Exercise details =
Copy every line of the records below that holds the word "computer".

(Dataset entries)
[Start of Attachment]

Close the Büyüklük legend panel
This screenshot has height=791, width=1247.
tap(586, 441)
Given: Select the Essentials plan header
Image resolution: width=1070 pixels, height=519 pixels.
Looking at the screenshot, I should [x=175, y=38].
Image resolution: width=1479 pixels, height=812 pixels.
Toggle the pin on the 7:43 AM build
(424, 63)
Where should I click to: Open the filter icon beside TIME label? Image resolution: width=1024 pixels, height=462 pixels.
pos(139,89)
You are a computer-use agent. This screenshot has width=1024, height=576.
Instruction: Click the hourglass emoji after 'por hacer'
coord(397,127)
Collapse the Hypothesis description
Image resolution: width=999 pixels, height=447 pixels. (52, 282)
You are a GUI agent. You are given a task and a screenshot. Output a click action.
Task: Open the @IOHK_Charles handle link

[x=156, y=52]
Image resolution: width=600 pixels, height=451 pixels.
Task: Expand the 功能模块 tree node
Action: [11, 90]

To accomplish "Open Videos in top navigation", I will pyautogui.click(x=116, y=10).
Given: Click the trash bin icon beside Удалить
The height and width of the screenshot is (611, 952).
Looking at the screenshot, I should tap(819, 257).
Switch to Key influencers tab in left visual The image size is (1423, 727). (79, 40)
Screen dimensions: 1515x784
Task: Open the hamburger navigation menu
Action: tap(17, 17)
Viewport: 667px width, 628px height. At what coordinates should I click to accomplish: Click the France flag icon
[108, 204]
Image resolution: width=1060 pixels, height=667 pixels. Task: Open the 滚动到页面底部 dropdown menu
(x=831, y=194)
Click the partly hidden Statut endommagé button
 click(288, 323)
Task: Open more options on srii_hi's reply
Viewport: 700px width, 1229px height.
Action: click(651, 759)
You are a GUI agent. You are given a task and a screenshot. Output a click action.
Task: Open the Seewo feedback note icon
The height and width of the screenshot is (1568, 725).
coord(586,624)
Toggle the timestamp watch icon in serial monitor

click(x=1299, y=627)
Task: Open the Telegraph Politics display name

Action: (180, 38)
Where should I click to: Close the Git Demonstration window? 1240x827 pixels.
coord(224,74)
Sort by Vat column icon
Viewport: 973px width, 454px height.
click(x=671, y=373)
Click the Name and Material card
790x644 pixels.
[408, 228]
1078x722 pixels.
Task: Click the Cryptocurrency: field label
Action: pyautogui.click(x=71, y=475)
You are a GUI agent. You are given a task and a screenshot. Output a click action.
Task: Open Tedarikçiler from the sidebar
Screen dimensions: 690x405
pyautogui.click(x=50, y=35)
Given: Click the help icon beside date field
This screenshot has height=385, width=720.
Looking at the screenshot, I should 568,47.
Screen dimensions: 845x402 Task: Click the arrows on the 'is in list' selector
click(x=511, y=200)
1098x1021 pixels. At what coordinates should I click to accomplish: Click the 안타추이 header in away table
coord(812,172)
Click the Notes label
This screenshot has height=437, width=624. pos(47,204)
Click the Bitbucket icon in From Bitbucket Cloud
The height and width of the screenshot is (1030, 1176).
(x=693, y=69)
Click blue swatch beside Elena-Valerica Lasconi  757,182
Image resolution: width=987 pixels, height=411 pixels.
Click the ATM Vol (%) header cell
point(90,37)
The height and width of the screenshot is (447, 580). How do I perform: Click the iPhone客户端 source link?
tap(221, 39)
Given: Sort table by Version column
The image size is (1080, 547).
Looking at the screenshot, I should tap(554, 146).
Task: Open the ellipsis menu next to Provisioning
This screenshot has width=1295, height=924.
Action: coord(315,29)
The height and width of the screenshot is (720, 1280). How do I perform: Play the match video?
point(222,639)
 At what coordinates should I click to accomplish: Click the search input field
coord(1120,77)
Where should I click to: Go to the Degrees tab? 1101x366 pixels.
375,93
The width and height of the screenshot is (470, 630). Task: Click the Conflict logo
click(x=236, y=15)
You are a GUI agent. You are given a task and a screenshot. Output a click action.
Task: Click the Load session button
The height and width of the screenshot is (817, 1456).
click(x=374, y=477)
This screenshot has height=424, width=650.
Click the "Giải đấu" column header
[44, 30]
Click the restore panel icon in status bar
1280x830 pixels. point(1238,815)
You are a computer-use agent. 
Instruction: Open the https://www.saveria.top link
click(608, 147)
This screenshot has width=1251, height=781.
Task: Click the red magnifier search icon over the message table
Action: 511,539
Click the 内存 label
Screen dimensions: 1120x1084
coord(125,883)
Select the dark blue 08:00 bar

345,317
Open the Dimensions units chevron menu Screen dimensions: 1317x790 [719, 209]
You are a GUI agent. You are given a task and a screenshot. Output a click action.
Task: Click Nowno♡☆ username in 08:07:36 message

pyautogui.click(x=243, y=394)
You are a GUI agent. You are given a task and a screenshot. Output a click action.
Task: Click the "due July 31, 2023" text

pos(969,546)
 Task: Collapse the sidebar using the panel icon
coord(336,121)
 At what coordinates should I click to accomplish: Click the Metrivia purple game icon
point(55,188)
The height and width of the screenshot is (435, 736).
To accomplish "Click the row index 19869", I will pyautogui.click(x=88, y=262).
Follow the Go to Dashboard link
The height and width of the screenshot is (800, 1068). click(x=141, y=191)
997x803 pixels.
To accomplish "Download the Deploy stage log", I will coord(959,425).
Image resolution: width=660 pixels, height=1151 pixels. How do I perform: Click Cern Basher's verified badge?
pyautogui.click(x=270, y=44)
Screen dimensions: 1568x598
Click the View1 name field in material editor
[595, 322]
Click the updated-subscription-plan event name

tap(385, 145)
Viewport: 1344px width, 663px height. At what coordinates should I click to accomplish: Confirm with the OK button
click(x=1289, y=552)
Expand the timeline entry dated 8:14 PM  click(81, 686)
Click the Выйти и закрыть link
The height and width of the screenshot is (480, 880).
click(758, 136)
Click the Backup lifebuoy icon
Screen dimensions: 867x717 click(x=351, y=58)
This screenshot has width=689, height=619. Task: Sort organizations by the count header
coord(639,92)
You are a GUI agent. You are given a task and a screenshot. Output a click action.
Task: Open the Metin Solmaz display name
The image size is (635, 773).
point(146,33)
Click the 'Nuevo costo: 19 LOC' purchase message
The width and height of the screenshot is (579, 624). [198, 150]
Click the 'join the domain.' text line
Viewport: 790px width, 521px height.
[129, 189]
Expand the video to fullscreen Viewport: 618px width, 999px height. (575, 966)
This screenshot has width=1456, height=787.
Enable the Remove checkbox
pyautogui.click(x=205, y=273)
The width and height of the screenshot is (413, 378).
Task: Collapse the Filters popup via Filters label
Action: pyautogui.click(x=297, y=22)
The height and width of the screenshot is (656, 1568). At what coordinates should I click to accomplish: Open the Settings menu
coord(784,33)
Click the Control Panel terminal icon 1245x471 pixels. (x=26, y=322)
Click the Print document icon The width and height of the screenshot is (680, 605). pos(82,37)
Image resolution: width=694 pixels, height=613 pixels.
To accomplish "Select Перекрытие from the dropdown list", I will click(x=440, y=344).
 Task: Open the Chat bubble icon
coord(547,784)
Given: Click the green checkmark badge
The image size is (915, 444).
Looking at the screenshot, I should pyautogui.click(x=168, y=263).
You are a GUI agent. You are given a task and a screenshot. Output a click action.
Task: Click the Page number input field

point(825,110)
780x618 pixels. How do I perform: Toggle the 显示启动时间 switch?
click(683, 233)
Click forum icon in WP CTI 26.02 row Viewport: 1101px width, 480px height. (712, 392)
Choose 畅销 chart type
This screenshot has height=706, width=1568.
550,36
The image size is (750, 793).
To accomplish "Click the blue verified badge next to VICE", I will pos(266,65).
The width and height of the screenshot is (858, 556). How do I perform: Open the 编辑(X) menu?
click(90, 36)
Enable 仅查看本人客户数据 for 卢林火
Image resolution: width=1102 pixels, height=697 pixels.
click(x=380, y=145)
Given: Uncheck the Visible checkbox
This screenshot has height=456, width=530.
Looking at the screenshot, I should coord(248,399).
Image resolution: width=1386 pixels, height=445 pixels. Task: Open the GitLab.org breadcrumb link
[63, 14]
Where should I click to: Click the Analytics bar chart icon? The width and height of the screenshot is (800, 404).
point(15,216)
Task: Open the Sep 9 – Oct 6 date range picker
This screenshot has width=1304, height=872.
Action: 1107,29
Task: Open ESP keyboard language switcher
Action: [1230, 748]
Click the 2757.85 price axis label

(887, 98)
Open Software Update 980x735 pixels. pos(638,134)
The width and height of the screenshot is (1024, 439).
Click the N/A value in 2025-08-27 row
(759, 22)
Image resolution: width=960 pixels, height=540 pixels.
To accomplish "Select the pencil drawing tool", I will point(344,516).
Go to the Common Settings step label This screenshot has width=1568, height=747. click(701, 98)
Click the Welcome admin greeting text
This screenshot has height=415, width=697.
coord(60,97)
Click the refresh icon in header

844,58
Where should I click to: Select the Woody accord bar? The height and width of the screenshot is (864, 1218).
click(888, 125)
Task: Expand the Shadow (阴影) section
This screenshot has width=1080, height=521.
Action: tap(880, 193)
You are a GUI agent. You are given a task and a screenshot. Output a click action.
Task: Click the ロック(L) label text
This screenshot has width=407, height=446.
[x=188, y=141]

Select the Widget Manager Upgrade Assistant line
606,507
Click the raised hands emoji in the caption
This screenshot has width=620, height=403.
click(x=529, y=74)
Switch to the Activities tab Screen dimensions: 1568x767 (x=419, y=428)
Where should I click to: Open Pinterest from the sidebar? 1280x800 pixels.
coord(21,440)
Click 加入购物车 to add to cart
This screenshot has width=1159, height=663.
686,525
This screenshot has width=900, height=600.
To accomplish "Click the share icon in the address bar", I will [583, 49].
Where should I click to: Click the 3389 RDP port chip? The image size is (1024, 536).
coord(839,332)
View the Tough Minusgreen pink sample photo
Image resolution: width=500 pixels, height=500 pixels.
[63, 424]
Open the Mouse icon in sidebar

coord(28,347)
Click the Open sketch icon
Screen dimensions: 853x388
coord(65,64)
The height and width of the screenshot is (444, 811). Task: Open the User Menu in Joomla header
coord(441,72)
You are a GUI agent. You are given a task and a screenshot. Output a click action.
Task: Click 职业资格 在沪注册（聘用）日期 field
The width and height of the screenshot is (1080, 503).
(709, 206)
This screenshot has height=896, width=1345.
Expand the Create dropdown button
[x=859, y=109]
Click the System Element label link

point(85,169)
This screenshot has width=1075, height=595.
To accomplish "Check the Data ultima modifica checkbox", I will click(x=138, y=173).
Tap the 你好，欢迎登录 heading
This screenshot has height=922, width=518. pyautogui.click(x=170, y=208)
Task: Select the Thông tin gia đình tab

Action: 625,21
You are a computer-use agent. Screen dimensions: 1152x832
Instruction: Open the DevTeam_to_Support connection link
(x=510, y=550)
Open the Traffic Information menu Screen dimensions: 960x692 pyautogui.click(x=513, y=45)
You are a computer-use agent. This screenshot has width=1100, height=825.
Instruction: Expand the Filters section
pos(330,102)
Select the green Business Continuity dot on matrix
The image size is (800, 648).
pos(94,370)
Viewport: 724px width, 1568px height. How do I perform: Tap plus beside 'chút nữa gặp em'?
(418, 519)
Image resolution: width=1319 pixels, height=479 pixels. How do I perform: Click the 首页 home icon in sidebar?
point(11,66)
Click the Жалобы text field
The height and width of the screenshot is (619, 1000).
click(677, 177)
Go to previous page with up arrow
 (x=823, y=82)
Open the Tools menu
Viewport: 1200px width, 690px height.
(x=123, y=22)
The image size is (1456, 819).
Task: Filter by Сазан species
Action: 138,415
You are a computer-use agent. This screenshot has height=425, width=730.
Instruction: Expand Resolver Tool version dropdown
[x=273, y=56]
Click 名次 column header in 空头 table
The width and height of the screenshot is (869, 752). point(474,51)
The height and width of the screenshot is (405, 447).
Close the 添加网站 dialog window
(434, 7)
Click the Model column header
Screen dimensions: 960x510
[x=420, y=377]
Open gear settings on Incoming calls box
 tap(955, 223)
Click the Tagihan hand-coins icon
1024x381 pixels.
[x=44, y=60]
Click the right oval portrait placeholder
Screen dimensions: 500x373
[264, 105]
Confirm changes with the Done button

[End of Attachment]

Written solution =
You are a computer-use agent. This screenshot has width=1024, height=576.
You are a computer-use agent. 
You are a computer-use agent. Screen dimensions: 1152x832
You are a computer-use agent. This screenshot has width=1100, height=825.
You are a computer-use agent. This screenshot has height=425, width=730.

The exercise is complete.